### Exercise objective
Only the lines that hold "last" should be in the answer, each copied from the data below.

Stored data entries:
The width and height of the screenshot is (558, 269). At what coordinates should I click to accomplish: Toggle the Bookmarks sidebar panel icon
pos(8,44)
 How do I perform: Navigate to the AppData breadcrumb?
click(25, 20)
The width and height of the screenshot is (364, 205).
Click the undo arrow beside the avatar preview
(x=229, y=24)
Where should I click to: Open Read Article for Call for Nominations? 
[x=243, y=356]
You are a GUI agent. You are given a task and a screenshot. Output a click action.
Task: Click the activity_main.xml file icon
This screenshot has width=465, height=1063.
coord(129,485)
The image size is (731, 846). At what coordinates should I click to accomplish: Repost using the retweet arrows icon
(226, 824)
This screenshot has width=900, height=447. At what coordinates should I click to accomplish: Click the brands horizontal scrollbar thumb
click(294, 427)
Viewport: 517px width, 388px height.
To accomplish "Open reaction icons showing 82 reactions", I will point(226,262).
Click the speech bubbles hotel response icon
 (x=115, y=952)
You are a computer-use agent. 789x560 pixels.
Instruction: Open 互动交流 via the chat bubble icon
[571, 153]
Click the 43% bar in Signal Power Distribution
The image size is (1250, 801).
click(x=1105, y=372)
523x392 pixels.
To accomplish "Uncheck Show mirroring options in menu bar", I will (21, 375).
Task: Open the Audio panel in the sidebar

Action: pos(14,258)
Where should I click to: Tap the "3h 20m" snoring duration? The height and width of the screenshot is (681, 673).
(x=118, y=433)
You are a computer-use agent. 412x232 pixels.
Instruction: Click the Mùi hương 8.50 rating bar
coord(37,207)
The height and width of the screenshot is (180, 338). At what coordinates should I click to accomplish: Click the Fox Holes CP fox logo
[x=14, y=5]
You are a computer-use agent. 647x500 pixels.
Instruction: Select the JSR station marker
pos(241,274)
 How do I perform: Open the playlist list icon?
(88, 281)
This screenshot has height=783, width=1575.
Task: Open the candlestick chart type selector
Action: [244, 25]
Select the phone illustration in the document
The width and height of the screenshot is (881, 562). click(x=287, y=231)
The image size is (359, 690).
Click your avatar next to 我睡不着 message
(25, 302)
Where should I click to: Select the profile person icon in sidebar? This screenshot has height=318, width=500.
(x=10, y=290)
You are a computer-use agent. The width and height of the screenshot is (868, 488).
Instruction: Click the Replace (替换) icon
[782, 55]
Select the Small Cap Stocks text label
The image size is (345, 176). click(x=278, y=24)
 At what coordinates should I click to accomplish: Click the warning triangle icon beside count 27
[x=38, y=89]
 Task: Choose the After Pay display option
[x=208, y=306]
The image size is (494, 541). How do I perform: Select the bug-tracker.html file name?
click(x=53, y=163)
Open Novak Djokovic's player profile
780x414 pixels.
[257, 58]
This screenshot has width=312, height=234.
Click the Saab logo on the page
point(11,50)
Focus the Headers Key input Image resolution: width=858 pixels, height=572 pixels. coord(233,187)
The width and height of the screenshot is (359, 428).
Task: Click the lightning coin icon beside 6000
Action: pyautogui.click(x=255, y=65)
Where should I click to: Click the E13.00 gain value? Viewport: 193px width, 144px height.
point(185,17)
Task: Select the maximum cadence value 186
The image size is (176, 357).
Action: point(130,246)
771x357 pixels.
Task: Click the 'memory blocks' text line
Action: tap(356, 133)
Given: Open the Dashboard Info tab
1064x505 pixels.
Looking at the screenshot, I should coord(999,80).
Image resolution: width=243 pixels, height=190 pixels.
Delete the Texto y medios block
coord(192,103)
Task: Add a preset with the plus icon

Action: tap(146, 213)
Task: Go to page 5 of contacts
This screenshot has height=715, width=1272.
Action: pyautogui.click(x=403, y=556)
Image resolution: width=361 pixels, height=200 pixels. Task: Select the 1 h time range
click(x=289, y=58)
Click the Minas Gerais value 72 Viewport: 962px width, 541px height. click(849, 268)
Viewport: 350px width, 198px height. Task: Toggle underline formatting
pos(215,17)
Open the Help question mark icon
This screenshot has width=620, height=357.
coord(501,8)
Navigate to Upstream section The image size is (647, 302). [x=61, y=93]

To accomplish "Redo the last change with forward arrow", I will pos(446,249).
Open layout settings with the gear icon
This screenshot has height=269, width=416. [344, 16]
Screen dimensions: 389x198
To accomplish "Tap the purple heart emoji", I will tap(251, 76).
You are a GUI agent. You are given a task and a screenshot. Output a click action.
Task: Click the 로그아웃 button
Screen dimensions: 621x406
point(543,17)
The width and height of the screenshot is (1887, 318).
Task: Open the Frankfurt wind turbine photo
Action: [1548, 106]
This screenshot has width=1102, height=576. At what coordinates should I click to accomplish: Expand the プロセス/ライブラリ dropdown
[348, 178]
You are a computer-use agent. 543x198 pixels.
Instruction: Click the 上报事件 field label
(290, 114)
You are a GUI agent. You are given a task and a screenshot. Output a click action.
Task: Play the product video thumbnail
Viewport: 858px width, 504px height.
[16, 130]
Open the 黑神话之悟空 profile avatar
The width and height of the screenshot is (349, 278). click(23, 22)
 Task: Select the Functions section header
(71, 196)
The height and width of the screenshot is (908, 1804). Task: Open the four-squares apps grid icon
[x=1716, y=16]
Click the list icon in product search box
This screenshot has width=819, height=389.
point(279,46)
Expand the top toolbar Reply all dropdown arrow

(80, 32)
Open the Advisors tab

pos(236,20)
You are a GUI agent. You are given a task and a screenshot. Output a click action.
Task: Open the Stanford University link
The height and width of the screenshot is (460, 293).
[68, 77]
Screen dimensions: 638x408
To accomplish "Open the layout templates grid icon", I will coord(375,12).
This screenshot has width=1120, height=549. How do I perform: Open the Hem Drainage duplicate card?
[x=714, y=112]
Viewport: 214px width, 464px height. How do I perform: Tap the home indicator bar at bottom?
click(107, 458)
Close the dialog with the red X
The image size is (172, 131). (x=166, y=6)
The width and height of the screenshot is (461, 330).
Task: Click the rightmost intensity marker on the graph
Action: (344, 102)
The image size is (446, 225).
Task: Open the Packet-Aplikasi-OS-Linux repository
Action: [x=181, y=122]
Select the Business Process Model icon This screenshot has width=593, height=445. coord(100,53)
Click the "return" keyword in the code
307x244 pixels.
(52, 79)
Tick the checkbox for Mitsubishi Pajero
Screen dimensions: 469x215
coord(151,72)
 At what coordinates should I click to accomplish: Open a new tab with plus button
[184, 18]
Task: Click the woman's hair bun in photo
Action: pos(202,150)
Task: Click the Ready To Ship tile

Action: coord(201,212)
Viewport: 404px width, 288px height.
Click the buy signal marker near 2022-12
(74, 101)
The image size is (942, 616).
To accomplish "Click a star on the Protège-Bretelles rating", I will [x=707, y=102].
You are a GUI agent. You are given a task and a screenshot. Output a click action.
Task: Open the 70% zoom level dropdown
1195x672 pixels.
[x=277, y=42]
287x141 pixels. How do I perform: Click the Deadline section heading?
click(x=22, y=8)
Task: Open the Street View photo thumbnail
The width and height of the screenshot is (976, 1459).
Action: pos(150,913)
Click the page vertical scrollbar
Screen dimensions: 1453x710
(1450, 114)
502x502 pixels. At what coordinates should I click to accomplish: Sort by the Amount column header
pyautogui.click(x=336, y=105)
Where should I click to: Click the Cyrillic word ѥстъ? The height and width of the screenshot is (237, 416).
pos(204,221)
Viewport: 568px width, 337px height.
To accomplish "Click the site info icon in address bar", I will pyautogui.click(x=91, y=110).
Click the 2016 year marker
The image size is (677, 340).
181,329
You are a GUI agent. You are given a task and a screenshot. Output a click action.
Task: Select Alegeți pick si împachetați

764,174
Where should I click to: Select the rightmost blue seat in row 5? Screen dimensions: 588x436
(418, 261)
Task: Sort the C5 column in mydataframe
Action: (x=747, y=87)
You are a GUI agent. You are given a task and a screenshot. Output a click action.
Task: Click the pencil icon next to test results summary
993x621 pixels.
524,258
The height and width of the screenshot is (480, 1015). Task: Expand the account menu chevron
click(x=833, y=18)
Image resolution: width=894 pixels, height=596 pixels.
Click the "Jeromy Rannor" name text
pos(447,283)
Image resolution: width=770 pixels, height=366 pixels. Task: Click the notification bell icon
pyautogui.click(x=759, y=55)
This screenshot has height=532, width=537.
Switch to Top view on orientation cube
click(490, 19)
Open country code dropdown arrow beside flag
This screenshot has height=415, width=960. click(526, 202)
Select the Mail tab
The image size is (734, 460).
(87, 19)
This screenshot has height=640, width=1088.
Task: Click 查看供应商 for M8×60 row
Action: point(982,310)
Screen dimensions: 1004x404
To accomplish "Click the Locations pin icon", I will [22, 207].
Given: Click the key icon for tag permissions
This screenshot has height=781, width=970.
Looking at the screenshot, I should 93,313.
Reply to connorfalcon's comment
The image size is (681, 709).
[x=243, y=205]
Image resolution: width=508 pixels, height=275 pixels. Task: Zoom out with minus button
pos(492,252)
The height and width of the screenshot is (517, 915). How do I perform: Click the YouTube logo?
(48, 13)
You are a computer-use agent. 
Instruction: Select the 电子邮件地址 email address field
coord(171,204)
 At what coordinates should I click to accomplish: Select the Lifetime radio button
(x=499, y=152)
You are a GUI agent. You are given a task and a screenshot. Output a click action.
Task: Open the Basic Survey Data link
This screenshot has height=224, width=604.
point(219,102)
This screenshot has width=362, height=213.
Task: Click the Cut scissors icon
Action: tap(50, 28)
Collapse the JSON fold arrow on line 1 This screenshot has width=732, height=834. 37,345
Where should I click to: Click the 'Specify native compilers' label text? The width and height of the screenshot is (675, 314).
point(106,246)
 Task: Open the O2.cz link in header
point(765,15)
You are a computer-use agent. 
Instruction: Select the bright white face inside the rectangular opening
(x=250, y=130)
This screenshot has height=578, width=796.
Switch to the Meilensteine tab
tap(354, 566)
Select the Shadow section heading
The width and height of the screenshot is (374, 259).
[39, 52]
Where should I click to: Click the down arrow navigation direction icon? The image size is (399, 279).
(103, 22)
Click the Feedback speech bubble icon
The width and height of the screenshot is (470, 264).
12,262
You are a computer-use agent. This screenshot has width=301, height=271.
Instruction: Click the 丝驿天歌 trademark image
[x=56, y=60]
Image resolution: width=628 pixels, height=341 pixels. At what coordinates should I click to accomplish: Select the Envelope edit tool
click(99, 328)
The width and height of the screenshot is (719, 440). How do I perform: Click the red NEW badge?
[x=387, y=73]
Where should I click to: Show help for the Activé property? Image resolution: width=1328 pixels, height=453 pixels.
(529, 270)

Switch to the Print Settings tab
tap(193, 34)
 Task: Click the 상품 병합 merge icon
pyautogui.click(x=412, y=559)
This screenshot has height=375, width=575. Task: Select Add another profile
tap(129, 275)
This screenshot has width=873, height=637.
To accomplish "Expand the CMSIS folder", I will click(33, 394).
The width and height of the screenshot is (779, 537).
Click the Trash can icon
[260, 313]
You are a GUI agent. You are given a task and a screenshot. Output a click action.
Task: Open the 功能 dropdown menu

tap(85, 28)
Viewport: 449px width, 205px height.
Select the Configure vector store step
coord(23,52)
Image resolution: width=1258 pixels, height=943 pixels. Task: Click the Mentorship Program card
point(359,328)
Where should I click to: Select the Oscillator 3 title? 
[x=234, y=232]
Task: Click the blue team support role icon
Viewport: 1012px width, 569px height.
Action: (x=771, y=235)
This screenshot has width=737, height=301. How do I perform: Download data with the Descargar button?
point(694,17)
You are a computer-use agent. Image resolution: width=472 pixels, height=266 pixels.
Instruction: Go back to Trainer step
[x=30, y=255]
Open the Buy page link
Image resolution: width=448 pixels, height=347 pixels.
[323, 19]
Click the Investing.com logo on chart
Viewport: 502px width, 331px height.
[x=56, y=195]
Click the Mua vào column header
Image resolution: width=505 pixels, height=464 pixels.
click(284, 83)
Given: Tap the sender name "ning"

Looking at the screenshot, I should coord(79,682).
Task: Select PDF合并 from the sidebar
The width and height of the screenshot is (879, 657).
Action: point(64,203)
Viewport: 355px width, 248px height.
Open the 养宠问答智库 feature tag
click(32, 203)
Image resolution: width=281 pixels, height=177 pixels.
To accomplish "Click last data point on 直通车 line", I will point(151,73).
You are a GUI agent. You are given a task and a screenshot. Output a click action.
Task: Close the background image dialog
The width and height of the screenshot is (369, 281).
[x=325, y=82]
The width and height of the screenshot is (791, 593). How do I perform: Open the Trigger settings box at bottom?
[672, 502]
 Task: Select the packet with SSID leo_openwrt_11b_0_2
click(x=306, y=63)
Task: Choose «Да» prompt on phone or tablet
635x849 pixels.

### Expected answer
To accomplish "Redo the last change with forward arrow", I will pos(446,249).
To accomplish "Click last data point on 直通车 line", I will point(151,73).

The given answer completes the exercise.